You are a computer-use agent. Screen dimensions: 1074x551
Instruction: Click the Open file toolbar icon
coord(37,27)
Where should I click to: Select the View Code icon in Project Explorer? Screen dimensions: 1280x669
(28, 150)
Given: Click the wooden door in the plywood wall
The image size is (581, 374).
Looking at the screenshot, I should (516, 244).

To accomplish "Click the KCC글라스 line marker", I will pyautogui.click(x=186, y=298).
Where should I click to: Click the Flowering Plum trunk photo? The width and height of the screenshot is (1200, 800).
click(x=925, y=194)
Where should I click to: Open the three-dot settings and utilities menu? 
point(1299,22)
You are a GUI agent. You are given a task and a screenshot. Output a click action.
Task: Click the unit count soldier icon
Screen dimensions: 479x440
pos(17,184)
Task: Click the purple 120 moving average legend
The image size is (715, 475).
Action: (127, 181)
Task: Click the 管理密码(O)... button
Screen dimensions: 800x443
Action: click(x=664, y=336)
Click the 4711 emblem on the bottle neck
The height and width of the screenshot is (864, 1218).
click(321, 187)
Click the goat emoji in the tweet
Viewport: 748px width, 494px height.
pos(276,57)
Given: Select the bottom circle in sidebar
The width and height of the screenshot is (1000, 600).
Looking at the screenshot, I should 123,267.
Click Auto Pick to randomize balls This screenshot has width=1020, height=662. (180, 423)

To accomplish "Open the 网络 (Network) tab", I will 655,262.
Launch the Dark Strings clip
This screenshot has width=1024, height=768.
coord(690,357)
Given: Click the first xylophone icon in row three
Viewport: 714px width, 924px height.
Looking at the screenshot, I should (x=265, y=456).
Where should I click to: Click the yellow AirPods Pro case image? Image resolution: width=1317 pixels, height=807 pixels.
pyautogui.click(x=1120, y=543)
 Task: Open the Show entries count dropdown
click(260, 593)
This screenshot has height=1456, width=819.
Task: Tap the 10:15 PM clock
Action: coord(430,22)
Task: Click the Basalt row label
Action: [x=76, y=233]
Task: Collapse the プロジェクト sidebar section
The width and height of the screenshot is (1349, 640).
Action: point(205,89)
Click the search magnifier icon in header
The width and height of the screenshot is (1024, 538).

Problem requirements:
Scan the entries above for the string "agent" and copy each line that contains it.

Worked solution:
You are a computer-use agent. Screen dimensions: 1074x551
You are a GUI agent. You are given a task and a screenshot. Output a click action.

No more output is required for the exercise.